Talk at South Dakota Mines explains how neutrinos are like ice cream

Physicists discovered decades ago that odd little particles called neutrinos, of which there are three known “flavors,” morph between these flavors as they travel, and they call this phenomenon neutrino oscillation. The Deep Underground Neutrino Experiment, developed by an international collaboration and hosted by Fermi National Accelerator Laboratory, aims to answer fundamental questions about the early evolution of the universe through its study of these oscillations. This requires a neutrino beam and the ability to sample the neutrinos right out of the gate in their original state and again after they change.

To capture the data, DUNE is building both a near detector and a far detector in the path of the most intense neutrino beam ever created. The hybrid near detector, located only about 2,000 feet downstream from the neutrino source at Fermilab in Batavia, Illinois, will get the first taste. But most of the neutrinos will travel 800 miles on to the far detector at the Sanford Underground Research Facility in Lead, South Dakota, where only a small proportion will interact with the detector because the beam will spread out over that distance and neutrinos are famously elusive. The rest will harmlessly sail on, largely unimpeded, through the Earth’s crust and beyond.

----------------------------------------

## PROBLEM STATEMENT
Resume the article on the DUNE neutrino experiment above, starting right after its last sentence.

----------------------------------------

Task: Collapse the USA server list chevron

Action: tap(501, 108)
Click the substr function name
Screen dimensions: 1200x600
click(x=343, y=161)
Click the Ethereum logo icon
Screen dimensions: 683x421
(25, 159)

----------------------------------------

## ANSWER TO THIS PROBLEM
Since the DUNE far detector will use liquid-argon time projection chamber technology to measure neutrinos, it is critical that the same technology be used for the near detector to facilitate a comparison of data on the same target — liquid argon. This part of DUNE’s near detector is called ND-LAr, short for “near detector liquid argon.”

“Despite being only 1% the size of one far detector module, this ND-LAr detector is still large enough to fully contain the signals from neutrinos.”

As part of DUNE’s plan to measure neutrinos over a wide range of energies, the ND-LAr, along with an accompanying muon spectrometer, will be able to move sideways off axis to better characterize the beam. A stationary beam monitor will remain on axis to watch for any beam variations that could affect measurements.

“Despite being only 1% the size of one far detector module, this ND-LAr detector is still large enough to fully contain the signals from neutrinos,” said Michele Weber from the University of Bern who is also the leader of the ND-LAr consortium. “This enables a precise comparison with what is seen at the far detector, thereby revealing the neutrino oscillation that occurs between the two sites.”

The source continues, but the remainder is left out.